Being a kitten is such hard work!! My little princess kicks off her shoes and relaxes in front of the telly! :001_wub:


----------



## rottiesloveragdolls (Nov 2, 2007)

*lol bless her great pics  *


----------



## Siamese Kelly (Jan 6, 2008)

:biggrin::biggrin:Ya not kiddin,aah poor princess,Auds mum you really must think about lightening her heavy load


----------



## MADCAT (Nov 21, 2008)

lol, she is lovely. xx


----------



## colliemerles (Nov 2, 2007)

shes gorgeous, and relaxing looks such hard work,!!!!!!!!!!!!!!....


----------



## Saynamore (Feb 28, 2008)

Aud's_Mum said:


> Being a kitten is such hard work!! My little princess kicks off her shoes and relaxes in front of the telly! :001_wub:


PMSL she is one chilled out chick!!!


----------



## cake1981 (Jul 5, 2008)

wow what a poser


----------



## lymorelynn (Oct 4, 2008)

What a hard day she must have had - poor thing:lol:


----------



## emmar (Aug 1, 2008)

wot lovely pictures and a bootiful cat


----------



## Aud's_Mum (Aug 4, 2008)

I can't imagine what she does during the day to make her sit like that!!  Bless her


----------



## Aud's_Mum (Aug 4, 2008)

Otterwhiskers said:


> Oh my goodness, what wonderful photos! Your cat is absolutely beautiful, and what a lady-like poise she has!

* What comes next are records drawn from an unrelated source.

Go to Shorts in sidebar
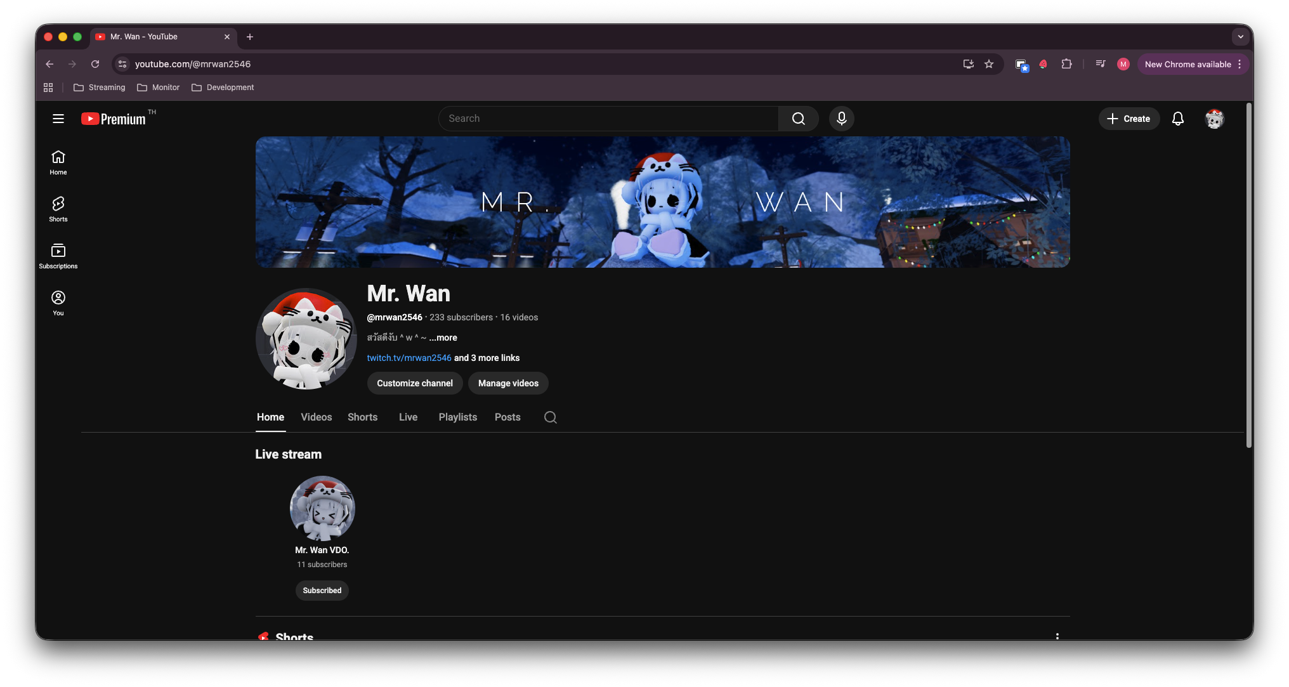This screenshot has width=1289, height=687. [58, 209]
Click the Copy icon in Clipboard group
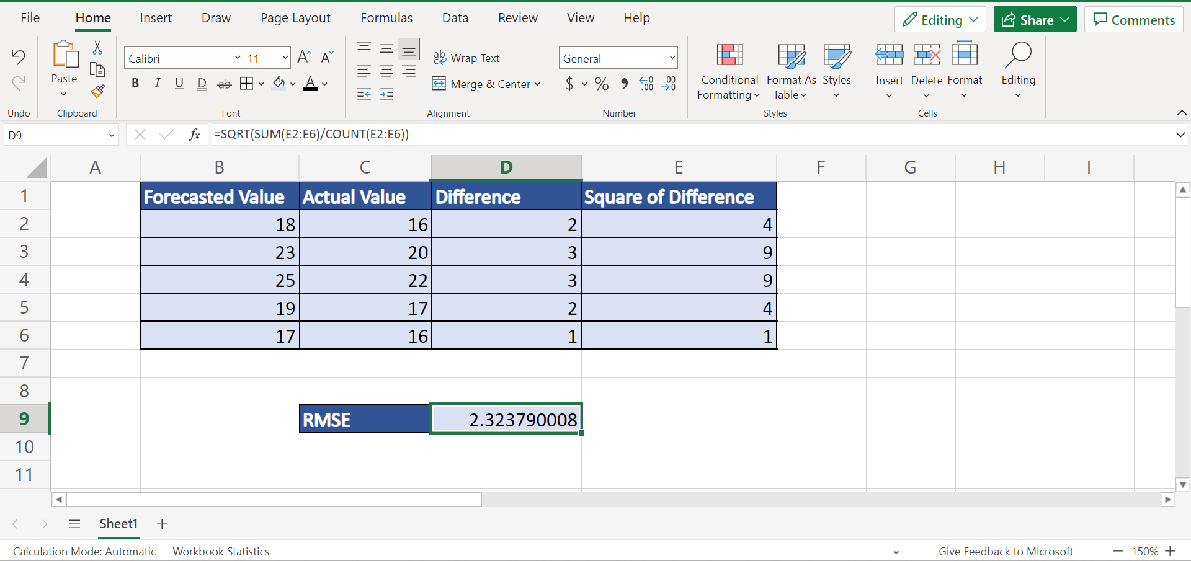1191x561 pixels. [97, 69]

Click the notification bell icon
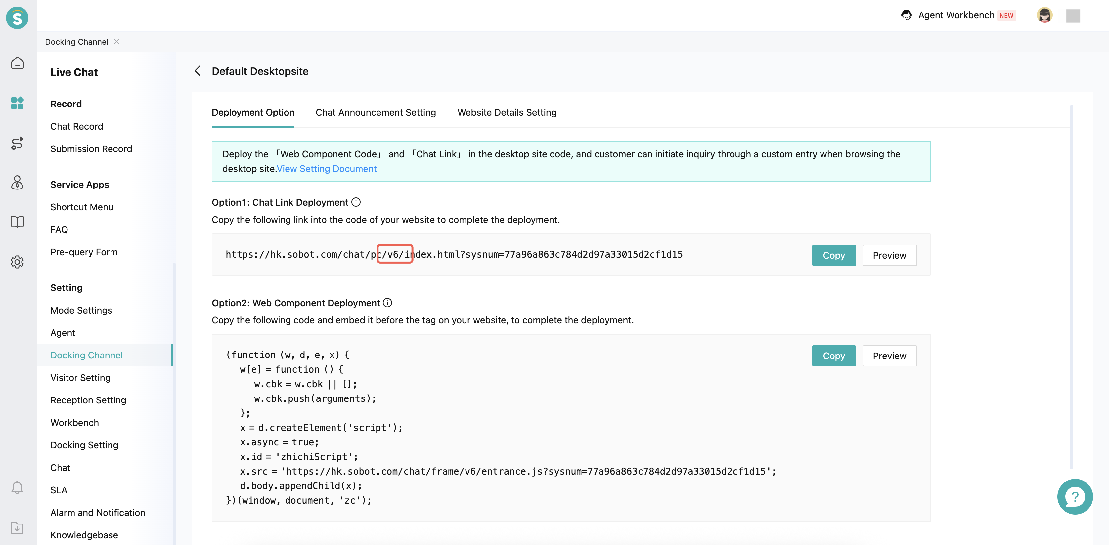17,487
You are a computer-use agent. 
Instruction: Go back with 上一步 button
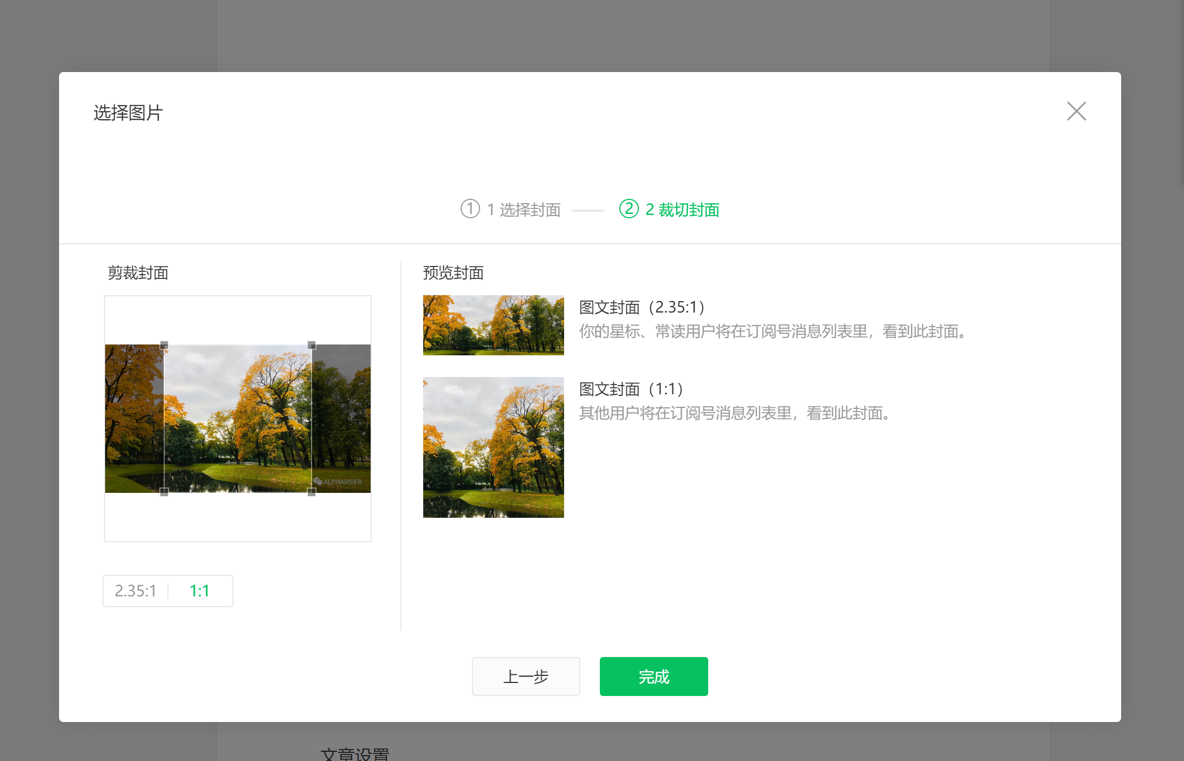pyautogui.click(x=526, y=676)
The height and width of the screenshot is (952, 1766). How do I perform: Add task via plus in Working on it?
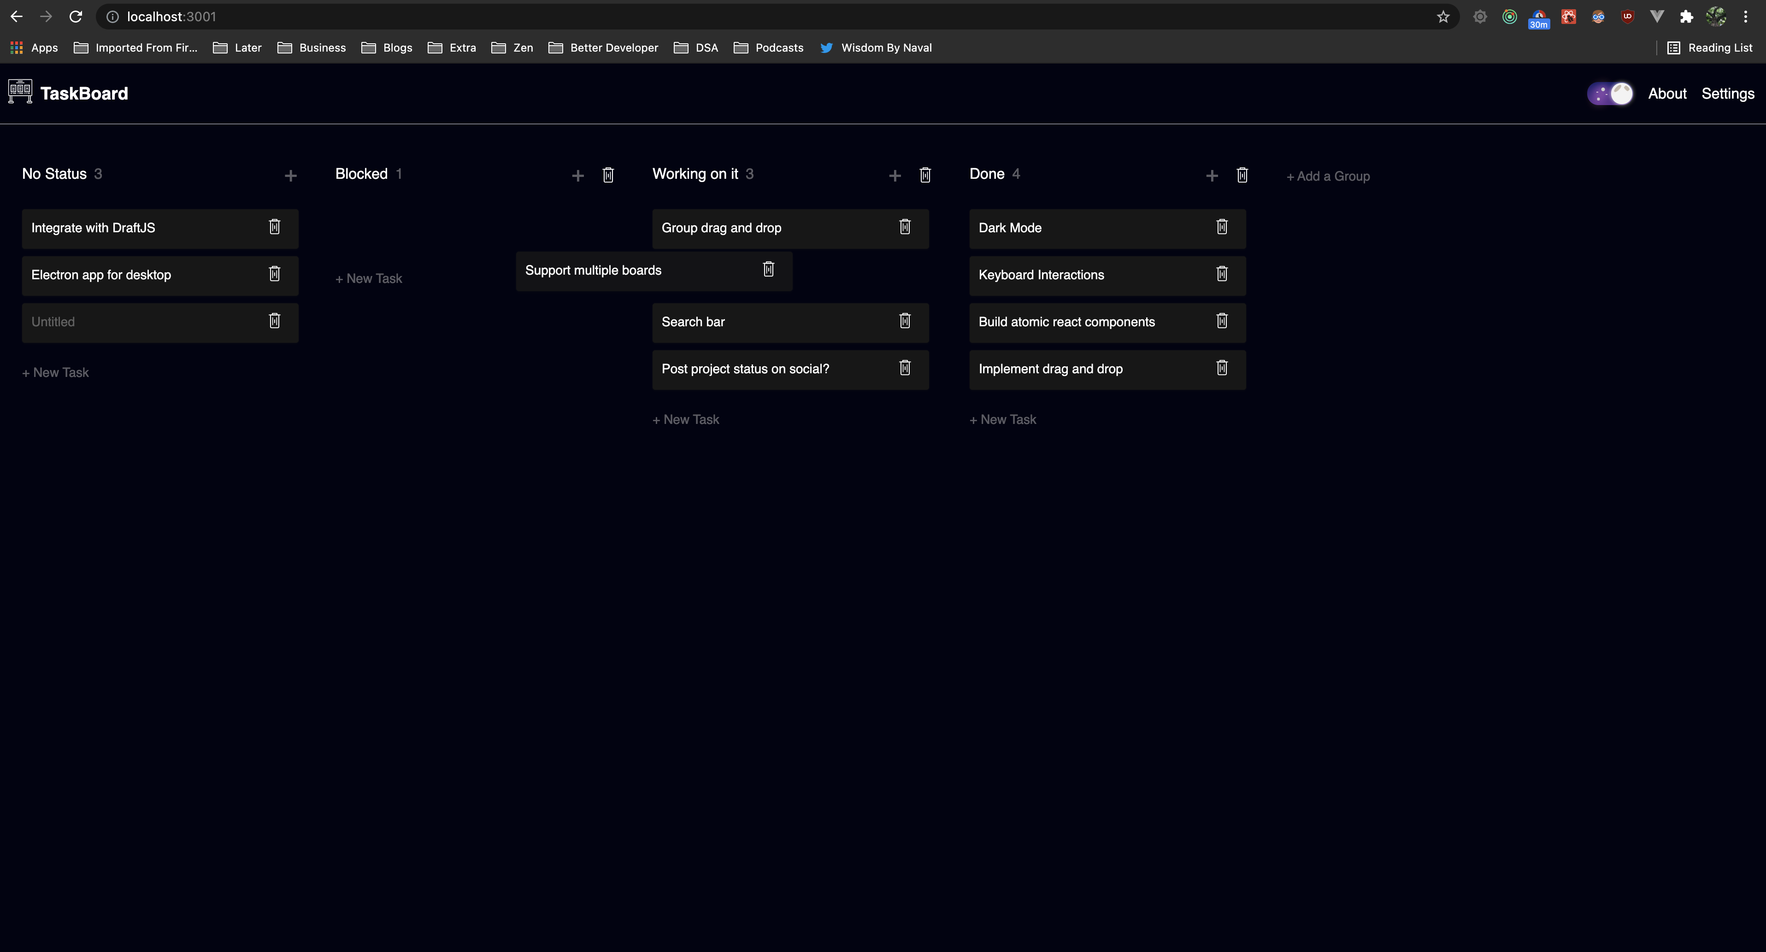point(895,175)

Thats lovely - thank you :blushing:


----------



## Guest (Dec 3, 2008)

She is such a gorgeous girl isn't she! She really loves posing for those pics!

xx


----------



## Izzie999 (Nov 27, 2008)

She certainly knows how to pose lol. Such a sweet looking baby,bet she is spoilt rotten isn't she?

Izzie


----------



## hannah montana (Dec 4, 2008)

What a pretty cat


----------